> [Problem requirements] Give the entries again, exactly as written.

»»

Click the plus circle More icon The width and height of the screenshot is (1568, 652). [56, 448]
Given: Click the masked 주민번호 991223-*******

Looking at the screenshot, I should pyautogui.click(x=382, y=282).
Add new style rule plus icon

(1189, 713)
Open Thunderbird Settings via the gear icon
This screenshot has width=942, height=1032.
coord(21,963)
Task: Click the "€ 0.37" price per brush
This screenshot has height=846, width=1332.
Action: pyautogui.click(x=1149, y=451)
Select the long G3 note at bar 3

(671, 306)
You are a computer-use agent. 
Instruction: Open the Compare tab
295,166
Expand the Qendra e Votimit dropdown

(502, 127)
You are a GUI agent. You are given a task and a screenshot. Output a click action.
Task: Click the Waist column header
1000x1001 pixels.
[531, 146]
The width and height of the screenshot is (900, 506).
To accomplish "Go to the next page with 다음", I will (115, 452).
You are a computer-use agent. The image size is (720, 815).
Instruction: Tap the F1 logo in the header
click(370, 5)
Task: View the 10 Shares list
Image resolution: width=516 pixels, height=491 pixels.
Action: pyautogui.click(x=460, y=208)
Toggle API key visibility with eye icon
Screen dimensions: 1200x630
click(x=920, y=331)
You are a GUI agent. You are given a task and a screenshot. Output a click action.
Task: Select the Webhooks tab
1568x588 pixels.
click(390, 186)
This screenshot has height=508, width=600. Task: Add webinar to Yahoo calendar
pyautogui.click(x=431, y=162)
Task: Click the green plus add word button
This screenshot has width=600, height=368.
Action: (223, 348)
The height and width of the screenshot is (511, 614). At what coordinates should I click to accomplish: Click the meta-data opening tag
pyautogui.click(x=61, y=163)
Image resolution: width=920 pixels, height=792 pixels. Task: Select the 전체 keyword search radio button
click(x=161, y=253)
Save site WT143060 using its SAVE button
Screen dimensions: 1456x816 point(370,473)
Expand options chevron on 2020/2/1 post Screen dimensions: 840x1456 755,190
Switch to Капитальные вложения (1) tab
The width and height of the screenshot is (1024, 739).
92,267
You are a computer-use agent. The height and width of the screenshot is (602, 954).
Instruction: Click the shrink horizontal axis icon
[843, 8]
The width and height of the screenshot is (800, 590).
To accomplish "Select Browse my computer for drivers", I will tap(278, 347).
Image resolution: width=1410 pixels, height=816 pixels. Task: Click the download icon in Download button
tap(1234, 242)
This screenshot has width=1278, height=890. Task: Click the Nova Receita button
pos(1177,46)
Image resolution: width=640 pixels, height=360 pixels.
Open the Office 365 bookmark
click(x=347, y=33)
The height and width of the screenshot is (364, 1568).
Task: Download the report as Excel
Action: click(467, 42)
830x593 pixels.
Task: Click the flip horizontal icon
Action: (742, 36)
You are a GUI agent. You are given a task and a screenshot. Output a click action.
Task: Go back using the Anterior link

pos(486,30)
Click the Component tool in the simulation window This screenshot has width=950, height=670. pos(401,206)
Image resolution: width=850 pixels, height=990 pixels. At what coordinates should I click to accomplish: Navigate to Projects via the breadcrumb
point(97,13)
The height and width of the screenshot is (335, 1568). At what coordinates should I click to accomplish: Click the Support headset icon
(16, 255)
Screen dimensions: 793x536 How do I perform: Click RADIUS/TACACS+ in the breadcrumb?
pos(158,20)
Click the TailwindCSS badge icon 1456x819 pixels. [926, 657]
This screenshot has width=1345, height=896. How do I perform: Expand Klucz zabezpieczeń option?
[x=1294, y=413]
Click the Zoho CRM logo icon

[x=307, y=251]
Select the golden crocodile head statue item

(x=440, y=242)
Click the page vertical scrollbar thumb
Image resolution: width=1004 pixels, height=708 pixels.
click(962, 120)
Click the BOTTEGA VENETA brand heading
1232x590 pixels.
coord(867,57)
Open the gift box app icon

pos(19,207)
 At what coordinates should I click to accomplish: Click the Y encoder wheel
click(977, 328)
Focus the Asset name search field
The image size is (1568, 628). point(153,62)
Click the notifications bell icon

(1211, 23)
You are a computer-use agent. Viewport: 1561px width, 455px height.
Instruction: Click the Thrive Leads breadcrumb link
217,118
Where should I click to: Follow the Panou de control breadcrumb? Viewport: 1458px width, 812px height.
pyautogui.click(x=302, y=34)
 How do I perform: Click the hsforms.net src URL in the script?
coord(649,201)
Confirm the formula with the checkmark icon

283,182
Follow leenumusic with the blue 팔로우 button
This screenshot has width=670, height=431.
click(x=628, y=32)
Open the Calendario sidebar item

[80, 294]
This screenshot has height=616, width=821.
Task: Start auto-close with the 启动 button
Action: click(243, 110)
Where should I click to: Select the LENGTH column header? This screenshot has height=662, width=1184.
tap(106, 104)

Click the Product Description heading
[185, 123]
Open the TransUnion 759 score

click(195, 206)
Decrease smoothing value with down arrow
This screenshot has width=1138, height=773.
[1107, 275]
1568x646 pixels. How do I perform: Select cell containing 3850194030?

««

> [Exercise solution]
Click the plus circle More icon The width and height of the screenshot is (1568, 652). [56, 448]
Given: Click the masked 주민번호 991223-*******

Looking at the screenshot, I should pyautogui.click(x=382, y=282).
Add new style rule plus icon

(1189, 713)
Open Thunderbird Settings via the gear icon
This screenshot has width=942, height=1032.
coord(21,963)
Task: Click the "€ 0.37" price per brush
This screenshot has height=846, width=1332.
Action: pyautogui.click(x=1149, y=451)
Select the long G3 note at bar 3

(671, 306)
You are a computer-use agent. 
Instruction: Open the Compare tab
295,166
Expand the Qendra e Votimit dropdown

(502, 127)
You are a GUI agent. You are given a task and a screenshot. Output a click action.
Task: Click the Waist column header
1000x1001 pixels.
[531, 146]
The width and height of the screenshot is (900, 506).
To accomplish "Go to the next page with 다음", I will (115, 452).
You are a computer-use agent. The image size is (720, 815).
Instruction: Tap the F1 logo in the header
click(370, 5)
Task: View the 10 Shares list
Image resolution: width=516 pixels, height=491 pixels.
Action: pyautogui.click(x=460, y=208)
Toggle API key visibility with eye icon
Screen dimensions: 1200x630
click(x=920, y=331)
You are a GUI agent. You are given a task and a screenshot. Output a click action.
Task: Select the Webhooks tab
1568x588 pixels.
click(390, 186)
This screenshot has height=508, width=600. Task: Add webinar to Yahoo calendar
pyautogui.click(x=431, y=162)
Task: Click the green plus add word button
This screenshot has width=600, height=368.
Action: (223, 348)
The height and width of the screenshot is (511, 614). At what coordinates should I click to accomplish: Click the meta-data opening tag
pyautogui.click(x=61, y=163)
Image resolution: width=920 pixels, height=792 pixels. Task: Select the 전체 keyword search radio button
click(x=161, y=253)
Save site WT143060 using its SAVE button
Screen dimensions: 1456x816 point(370,473)
Expand options chevron on 2020/2/1 post Screen dimensions: 840x1456 755,190
Switch to Капитальные вложения (1) tab
The width and height of the screenshot is (1024, 739).
92,267
You are a computer-use agent. The height and width of the screenshot is (602, 954).
Instruction: Click the shrink horizontal axis icon
[843, 8]
The width and height of the screenshot is (800, 590).
To accomplish "Select Browse my computer for drivers", I will tap(278, 347).
Image resolution: width=1410 pixels, height=816 pixels. Task: Click the download icon in Download button
tap(1234, 242)
This screenshot has width=1278, height=890. Task: Click the Nova Receita button
pos(1177,46)
Image resolution: width=640 pixels, height=360 pixels.
Open the Office 365 bookmark
click(x=347, y=33)
The height and width of the screenshot is (364, 1568).
Task: Download the report as Excel
Action: click(467, 42)
830x593 pixels.
Task: Click the flip horizontal icon
Action: (742, 36)
You are a GUI agent. You are given a task and a screenshot. Output a click action.
Task: Go back using the Anterior link

pos(486,30)
Click the Component tool in the simulation window This screenshot has width=950, height=670. pos(401,206)
Image resolution: width=850 pixels, height=990 pixels. At what coordinates should I click to accomplish: Navigate to Projects via the breadcrumb
point(97,13)
The height and width of the screenshot is (335, 1568). At what coordinates should I click to accomplish: Click the Support headset icon
(16, 255)
Screen dimensions: 793x536 How do I perform: Click RADIUS/TACACS+ in the breadcrumb?
pos(158,20)
Click the TailwindCSS badge icon 1456x819 pixels. [926, 657]
This screenshot has width=1345, height=896. How do I perform: Expand Klucz zabezpieczeń option?
[x=1294, y=413]
Click the Zoho CRM logo icon

[x=307, y=251]
Select the golden crocodile head statue item

(x=440, y=242)
Click the page vertical scrollbar thumb
Image resolution: width=1004 pixels, height=708 pixels.
click(962, 120)
Click the BOTTEGA VENETA brand heading
1232x590 pixels.
coord(867,57)
Open the gift box app icon

pos(19,207)
 At what coordinates should I click to accomplish: Click the Y encoder wheel
click(977, 328)
Focus the Asset name search field
The image size is (1568, 628). point(153,62)
Click the notifications bell icon

(1211, 23)
You are a computer-use agent. Viewport: 1561px width, 455px height.
Instruction: Click the Thrive Leads breadcrumb link
217,118
Where should I click to: Follow the Panou de control breadcrumb? Viewport: 1458px width, 812px height.
pyautogui.click(x=302, y=34)
 How do I perform: Click the hsforms.net src URL in the script?
coord(649,201)
Confirm the formula with the checkmark icon

283,182
Follow leenumusic with the blue 팔로우 button
This screenshot has width=670, height=431.
click(x=628, y=32)
Open the Calendario sidebar item

[80, 294]
This screenshot has height=616, width=821.
Task: Start auto-close with the 启动 button
Action: click(243, 110)
Where should I click to: Select the LENGTH column header? This screenshot has height=662, width=1184.
tap(106, 104)

Click the Product Description heading
[185, 123]
Open the TransUnion 759 score

click(195, 206)
Decrease smoothing value with down arrow
This screenshot has width=1138, height=773.
[1107, 275]
1568x646 pixels. How do I perform: Select cell containing 3850194030?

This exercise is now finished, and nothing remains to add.